Back in the 15th century, Hierarchy could be sensed with these Hairstyles, you didn’t have to be told of Africans’ social status. For example, many Members of royalty wore elaborate hairstyles as a symbol of their stature.
Another Interesting Fact about Hair was that it was used to symbolise Fertility. An African woman with thick, long, and neat hair was said to be fertile and expected to give birth to Healthy children.
African Women’s Hairstyles
Ancient communities believed that hair helped with divine communication, with hair being an elevated part of one’s body, this belief is the reason why hair styling was entrusted to close relatives. A lot of Africans believed that if a strand of hair fell into the hands of an enemy, harm could come to the hair’s owner.
Hair was a prominent social activity, especially among women. People had the opportunity to socialize while styling each other’s hair.

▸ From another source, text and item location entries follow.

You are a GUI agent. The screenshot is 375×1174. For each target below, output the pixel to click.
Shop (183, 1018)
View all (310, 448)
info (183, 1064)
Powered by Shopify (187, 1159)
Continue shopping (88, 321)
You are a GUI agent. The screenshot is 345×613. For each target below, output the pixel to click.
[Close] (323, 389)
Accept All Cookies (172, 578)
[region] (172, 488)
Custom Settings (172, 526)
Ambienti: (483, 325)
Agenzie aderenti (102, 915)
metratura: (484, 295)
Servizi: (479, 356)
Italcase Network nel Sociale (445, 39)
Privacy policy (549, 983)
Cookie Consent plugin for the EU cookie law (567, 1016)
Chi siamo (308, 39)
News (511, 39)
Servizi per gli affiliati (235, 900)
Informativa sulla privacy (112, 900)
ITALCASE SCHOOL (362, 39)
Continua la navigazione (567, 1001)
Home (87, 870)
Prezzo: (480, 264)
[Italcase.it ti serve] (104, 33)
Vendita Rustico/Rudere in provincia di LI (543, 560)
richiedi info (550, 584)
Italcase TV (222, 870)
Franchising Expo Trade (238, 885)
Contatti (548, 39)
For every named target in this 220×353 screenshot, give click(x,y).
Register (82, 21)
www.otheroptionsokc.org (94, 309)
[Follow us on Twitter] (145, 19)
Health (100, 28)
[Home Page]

The communal tradition of hair still exists today.
You don’t have to be told that Africa is rich with ancient hair traditions and styles, here’s a history of notable hairstyles and hair traditions from across the continent.
· Dreadlocks from the Himba tribe of Northwestern Namibia
Tribe members use a mixture of ground ochre, goat hair, and butter to create their dreadlocks. They also include hair extensions when weaving their dreadlocks. Teenage girls wear braid strands or dreadlocked hair that hangs over their faces.
For the Himba tribe, hair indicates one’s age, life stage, and marital status. The tribe lives in the northwestern region of Namibia.
This Hairstyle is done with a mixture of ground ochre, goat hair, and butter to create their dreadlocks. They also include hair extensions when weaving their dreadlocks.
When you see Teenage girls wear braid strands or dreadlocked hair that hangs over their faces, then it means they’ve entered into puberty.
Married women and new mothers wear Erembe headdresses made from animal skin. Young women who are ready for marriage tie their dreadlocks to reveal their faces.
Unmarried men wear a single braid to show their status. Once they get married, they cover their heads never to unveil them in public again. They remove their head covering at funerals only.
· Fulani Tribe Of The Sahel Region And West Africa – Braids And Beads
The Fula, or Fulani tribe, is the largest nomadic tribe in the world. They populate the Sahel region and West Africa.
The tribe’s traditional hairstyle is a big trend in contemporary braiding. Hair stylists have named it Fulani braids.
Women plait their hair into five long braids that they hang or loop on the side of their heads. They complete the hairstyle with a coiffure in the middle of the head. They decorate their hair with beads and cowrie shells.
Young girls attach their family’s silver coins and amber on their braids as a heritage symbol. They also add coins and amber for aesthetic purposes. This tradition is one that families have kept through the generations.
The Wodaabe tribe is a subgroup of the Fulani tribe that also resides in the Sahel region and West Africa. They are a pastoral nomadic tribe with an estimated population of 100,000.
Wodaabe girls and women wear their hair like their Fulani counterparts. They plait a few braids on their hair and add a coiffure in the middle.
They decorate their hair with beads and cowrie shells.
· Hamar Tribe In Ethiopia- Ochre Dreadlocks
The Hamar tribe is a pastoral community that lives in Ethiopia’s Omo Valley. The tribe has an estimated population of 20,000.
Hamar women wear thin ochre dreadlocks, called goscha, on their hair. They create their dreadlocks by binding water with resin. To add to their distinct look, women wear colorful beaded jewelry.